Prompt -
Your answer should consist of each line below that contains the string "click".

Extracted records -
▼▼▼
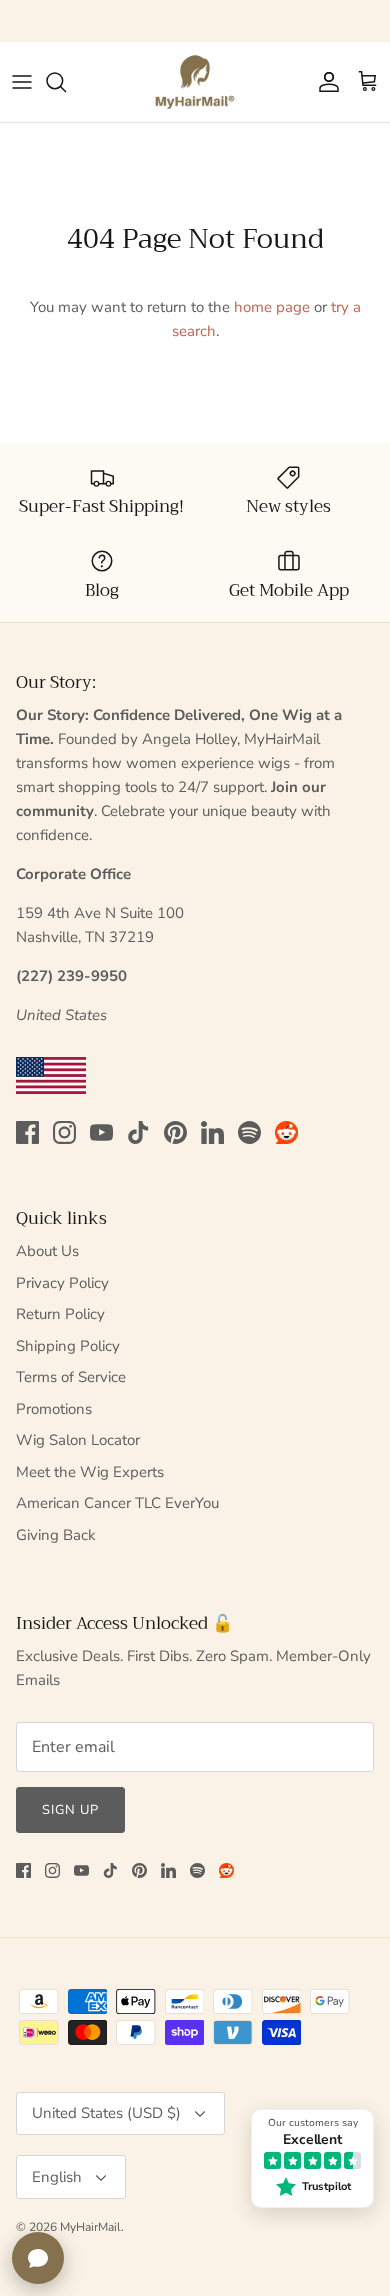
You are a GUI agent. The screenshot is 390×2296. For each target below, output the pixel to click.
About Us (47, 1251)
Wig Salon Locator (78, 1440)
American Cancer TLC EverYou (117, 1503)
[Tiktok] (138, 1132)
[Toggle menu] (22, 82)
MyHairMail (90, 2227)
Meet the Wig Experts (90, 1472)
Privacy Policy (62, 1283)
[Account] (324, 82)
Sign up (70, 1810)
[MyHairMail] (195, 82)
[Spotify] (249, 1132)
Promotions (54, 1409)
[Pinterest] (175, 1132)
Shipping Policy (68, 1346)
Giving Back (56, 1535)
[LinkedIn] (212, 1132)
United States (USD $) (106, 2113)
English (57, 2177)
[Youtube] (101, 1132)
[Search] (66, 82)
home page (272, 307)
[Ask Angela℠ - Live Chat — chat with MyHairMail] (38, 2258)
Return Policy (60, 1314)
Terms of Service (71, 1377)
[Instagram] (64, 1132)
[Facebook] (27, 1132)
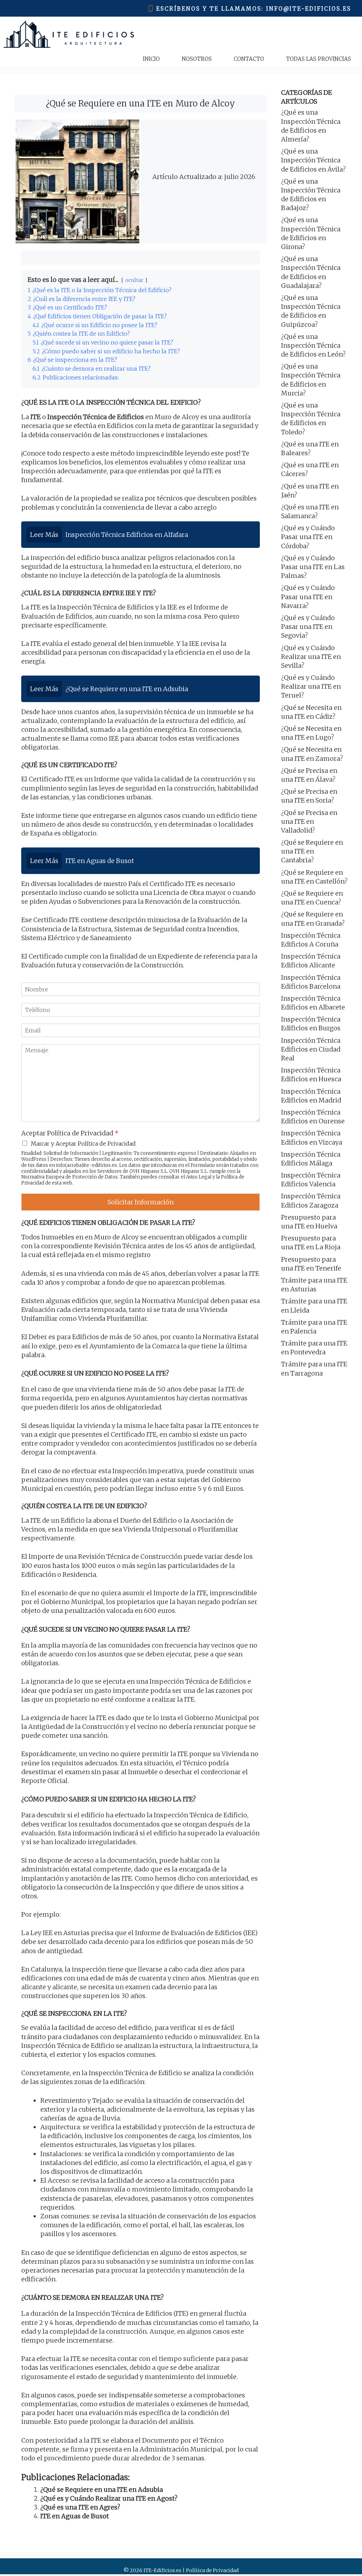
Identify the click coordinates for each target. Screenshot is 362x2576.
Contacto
▲▲▲
▼▼▼
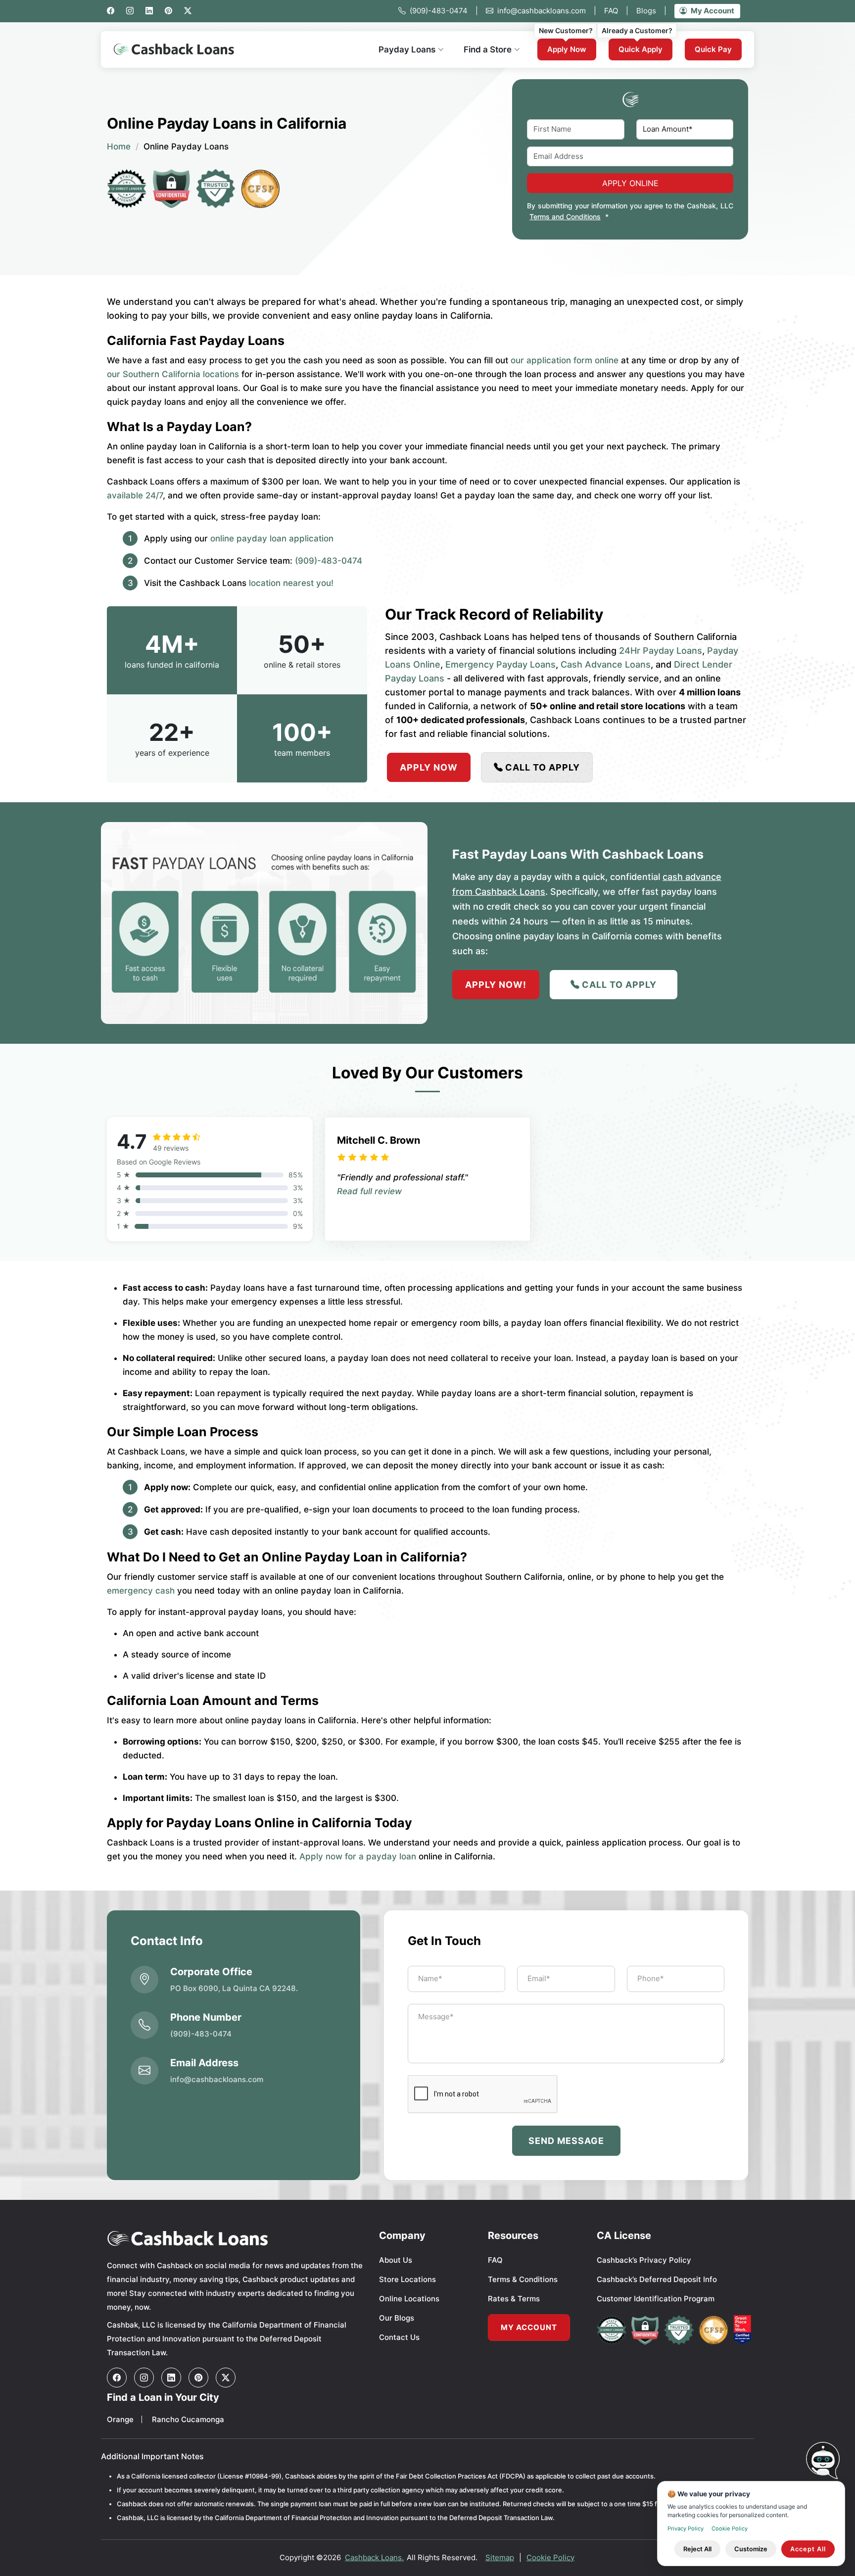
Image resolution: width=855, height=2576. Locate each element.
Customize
▲▲▲
Response to this task -
You are a GUI agent. The screenshot is 390×2296. For each target below, output the pixel to click.
Identify the click coordinates for each target. Screenshot is 362x2576.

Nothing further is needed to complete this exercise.